On remand, the district court conducted a resentencing
hearing and determined that Miller’s total offense level remained
at 36, which included a three-level enhancement for assaulting a
police officer under U.S. Sentencing Guidelines Manual (USSG)
§ 3A1.2(b) (2002).1 With a criminal history category IV, Miller’s
resulting guideline range remained at 262-327 months imprisonment.
After Miller’s attorney argued for a sentence below his original
262-month sentence, the district court stated:
I agree it is a lengthy prison sentence. I considered
that. I just don’t see any circumstances that warrant a
different sentence than the sentence I imposed then. I
gave him ten years concurrent, which is pretty generous.
And even though it is a long sentence, although he has a
long sentence, it could have been a lot longer.
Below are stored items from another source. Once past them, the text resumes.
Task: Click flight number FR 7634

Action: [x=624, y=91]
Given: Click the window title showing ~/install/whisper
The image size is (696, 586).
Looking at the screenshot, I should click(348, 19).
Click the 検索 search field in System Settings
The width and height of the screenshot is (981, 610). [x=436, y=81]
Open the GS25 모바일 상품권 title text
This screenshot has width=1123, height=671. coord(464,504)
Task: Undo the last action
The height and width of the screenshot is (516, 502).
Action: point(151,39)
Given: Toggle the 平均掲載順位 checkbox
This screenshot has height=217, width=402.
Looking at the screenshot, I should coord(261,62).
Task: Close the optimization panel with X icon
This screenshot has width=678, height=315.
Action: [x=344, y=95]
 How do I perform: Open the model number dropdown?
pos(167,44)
So, pursuant to the Sentencing Reform Act of 1984,
it is the judgment of the court that [Miller] is hereby
committed to the custody of the Bureau of Prisons to be
1
The “official victim” enhancement was amended, effective
November 1, 2004, providing now for a six-level, versus a three-
level, enhancement. See USSG App. C, Amend. 663; USSG § 3A1.2(c)
(2004).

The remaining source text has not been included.